Beyond the Numbers – Feature Engineering for Text Data

Author

Numbers around us

Published

April 22, 2025

Text data is everywhere—customer reviews, support tickets, product descriptions, survey responses—and it’s often the most underutilized source of insight in a dataset. While numbers are easy to model, text requires more creativity and structure to be useful.

This article explores:
✅ Why text is challenging—and powerful—for machine learning.
✅ How to extract structured features from raw text.
✅ Key techniques like TF-IDF, text length, sentiment, and n-grams.
✅ Practical examples in R (tidytext) and Python (scikit-learn / NLP).

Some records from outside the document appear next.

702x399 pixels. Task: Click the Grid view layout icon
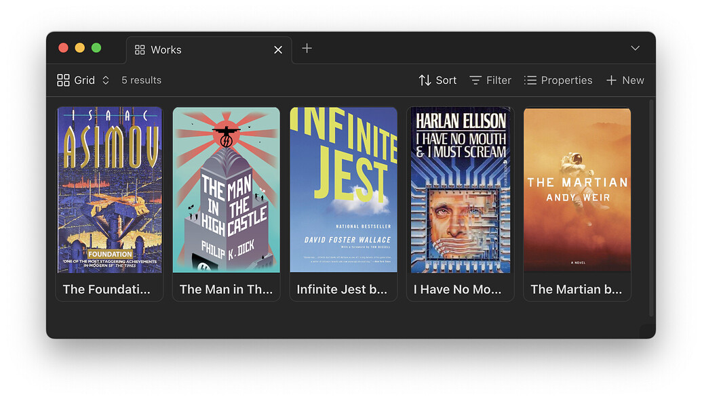(x=63, y=80)

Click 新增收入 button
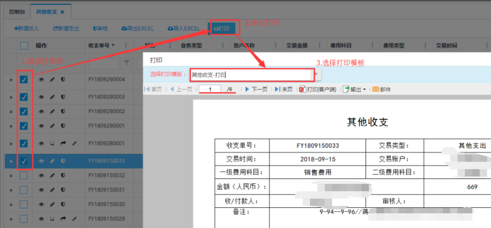[x=26, y=28]
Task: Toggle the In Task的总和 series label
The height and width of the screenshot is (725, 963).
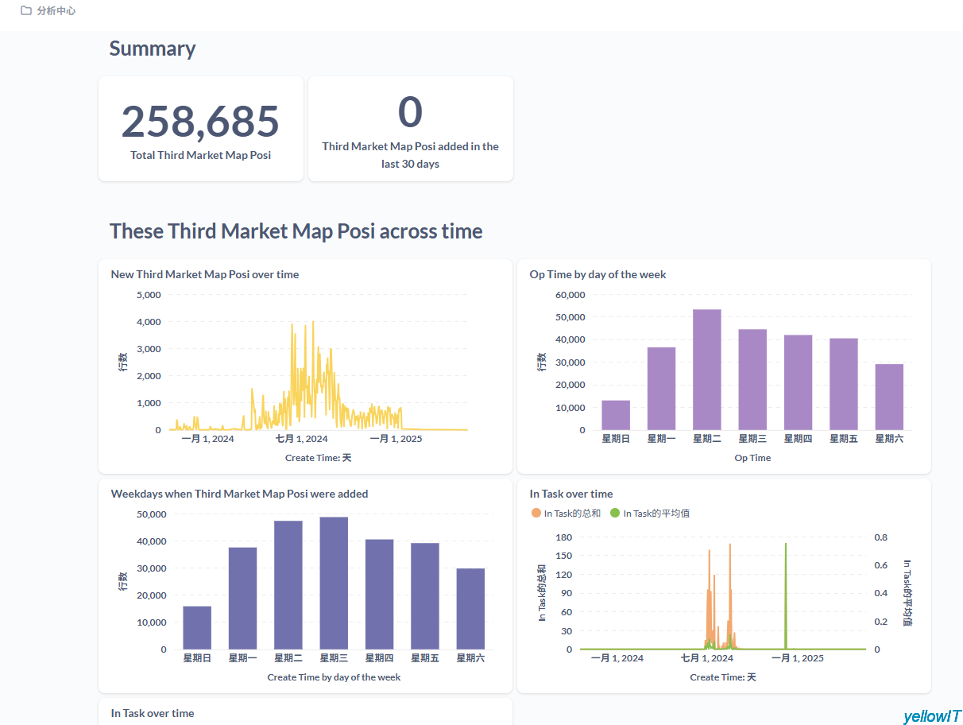Action: 572,514
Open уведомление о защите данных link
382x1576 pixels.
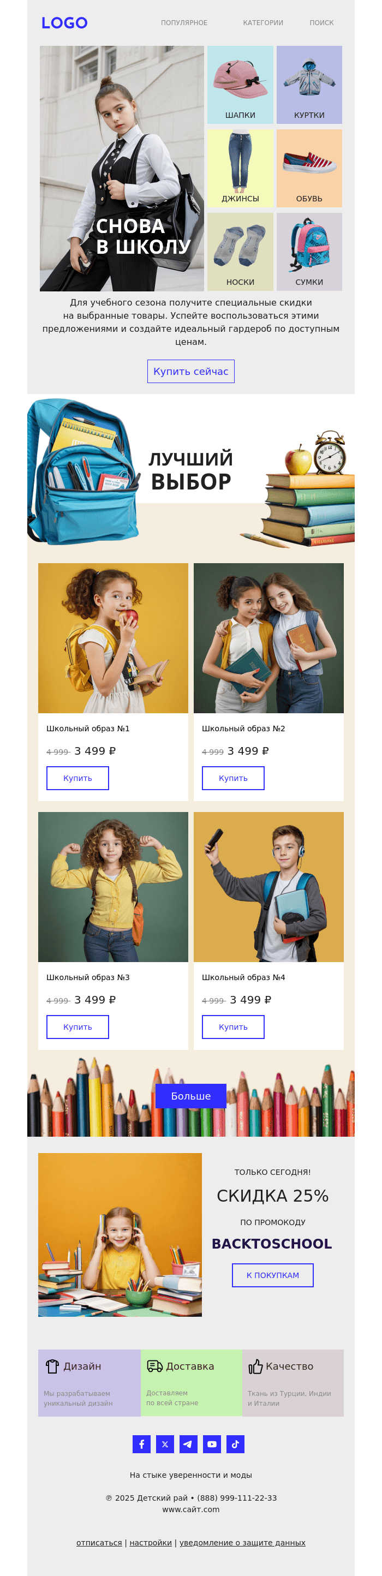[x=242, y=1542]
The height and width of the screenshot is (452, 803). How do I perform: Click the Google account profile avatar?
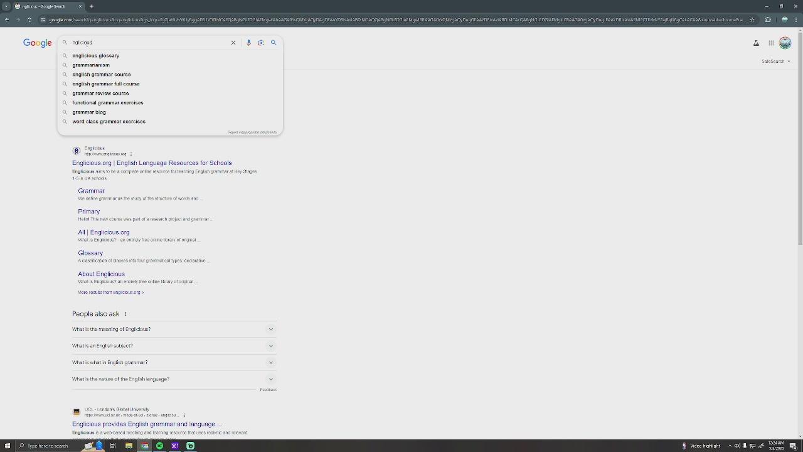click(785, 43)

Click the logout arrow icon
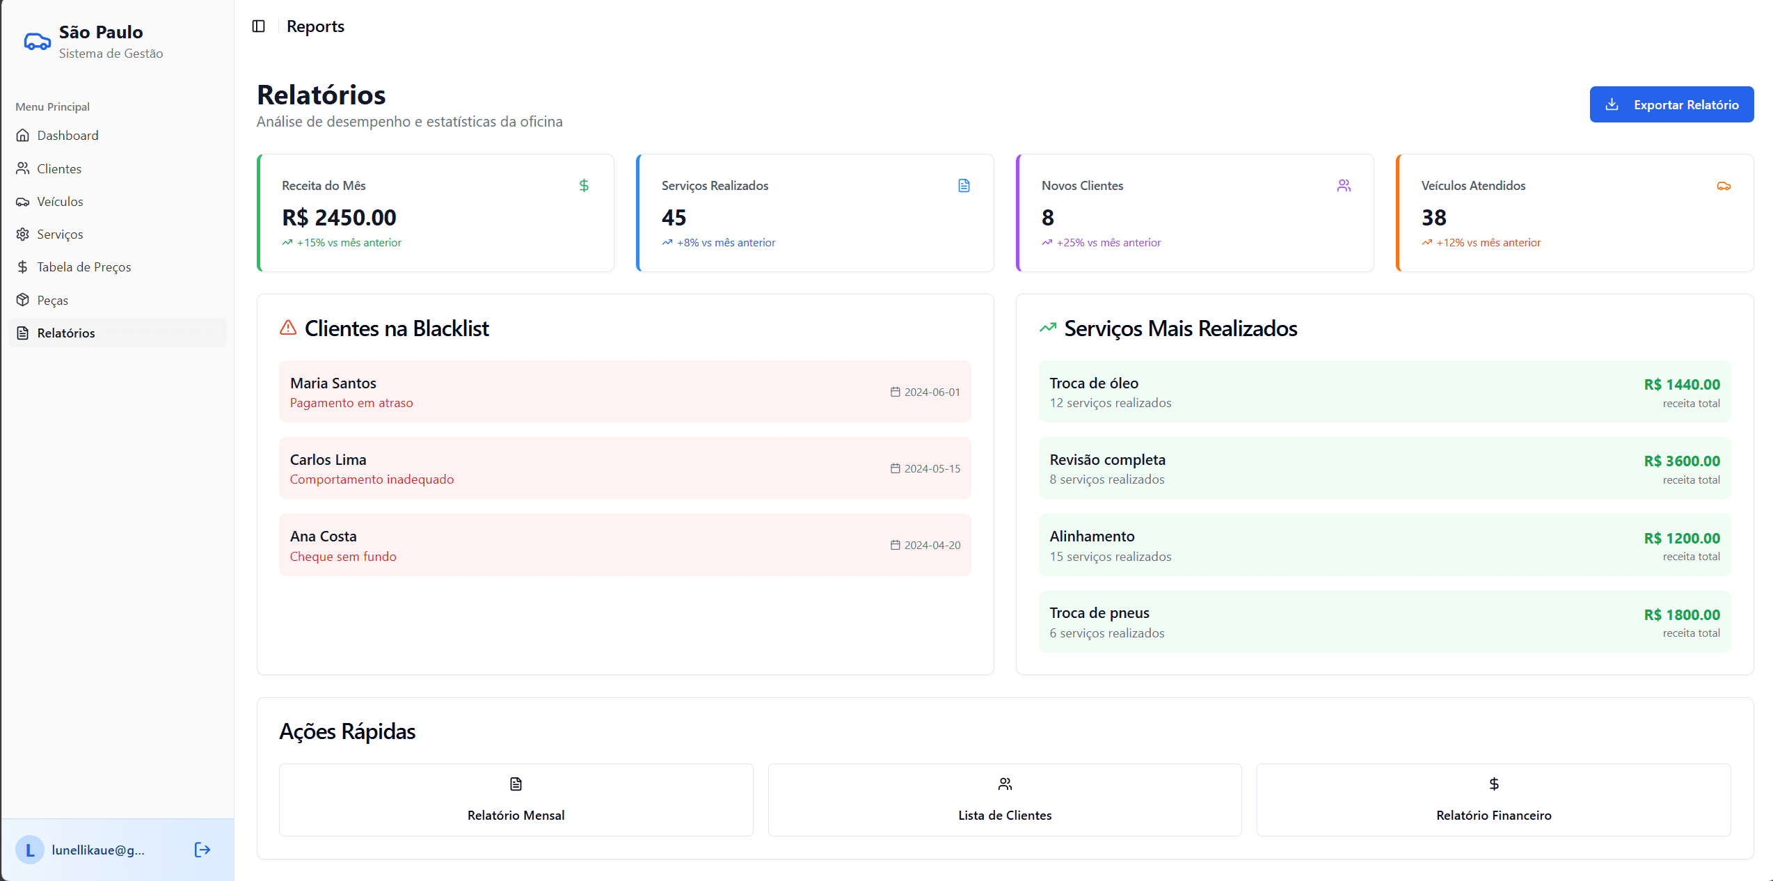[202, 850]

Why Text Needs Feature Engineering

Unlike numerical or categorical features, text data is:

Unstructured — There’s no inherent format, just characters.
Variable in length — A tweet and a product review are both “text” but vastly different.
Rich in signal — Word choice, tone, and structure carry valuable information.

So why don’t we just throw text into a model?

Because most machine learning algorithms expect fixed-length, structured inputs. Text must be transformed into features the model can learn from.

📌 What Can We Learn from Raw Text?

Signal Type	Example Feature
Volume	Number of characters, words, sentences
Structure	Use of punctuation, capital letters
Semantics	TF-IDF scores, word embeddings
Sentiment	Polarity score, positive/negative tone
Topic	Presence of key terms, topic clusters

These features can be numeric, binary, categorical, or even embedded vectors.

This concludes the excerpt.